BACKGROUND: Porcine embryonic neural tissue transplanted intracerebrally could potentially relieve the symptoms of Parkinson's disease if the immune response toward the graft could be overcome. However, conventional immunosuppressive treatments have proven inefficient in preventing rejection. An alternative is blocking the costimulatory signals for lymphocyte activation. Treatment with cytotoxic T-lymphocyte antigen 4 immunoglobulin (CTLA4Ig) and anti-CD40L has been successful in preventing rejection of xenografts in some experimental studies, but not all.

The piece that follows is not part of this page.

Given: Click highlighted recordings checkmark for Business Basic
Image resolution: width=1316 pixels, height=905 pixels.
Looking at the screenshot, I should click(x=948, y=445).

Lymphocyte function antigen (LFA)-1 is an important costimulatory molecule for CD8+ T cells, and we hypothesize that blockade with anti-LFA-1 may enhance the efficacy of CTLA4Ig and anti-CD40L therapy.
METHODS: C57BL/6 mice received intracerebral transplants of ventral mesencephalic tissue from embryonic porcine donors. CTLA4Ig, anti-CD40L, and anti-LFA-1 were administered every other day on days 0 to 8, and the transplants were studied after 4 to 6 weeks. Grafts were histologically analyzed for size, survival of dopaminergic nerve cells, and immune responses. Recipients were challenged with cultured glia cells of donor origin or an allogeneic skin graft to evaluate tolerance induction.
RESULTS: Mice treated with all three substances had large grafts containing high amounts of dopamine cells but a low degree of immune response. Grafts in recipients challenged with glial cells showed an increased immunologic activity but were not rejected. Triple-treated mice showed a normal rejection process of the allogeneic skin grafts.
CONCLUSION: After a short course of costimulation blocking therapy, discordant neural xenografts demonstrate long-term survival, withstand immunologic challenge, yet maintain host-versus-graft reactivity. Anti-LFA-1 complements CTLA4Ig and anti-CD40L in the induction of operational tolerance to these xenografts.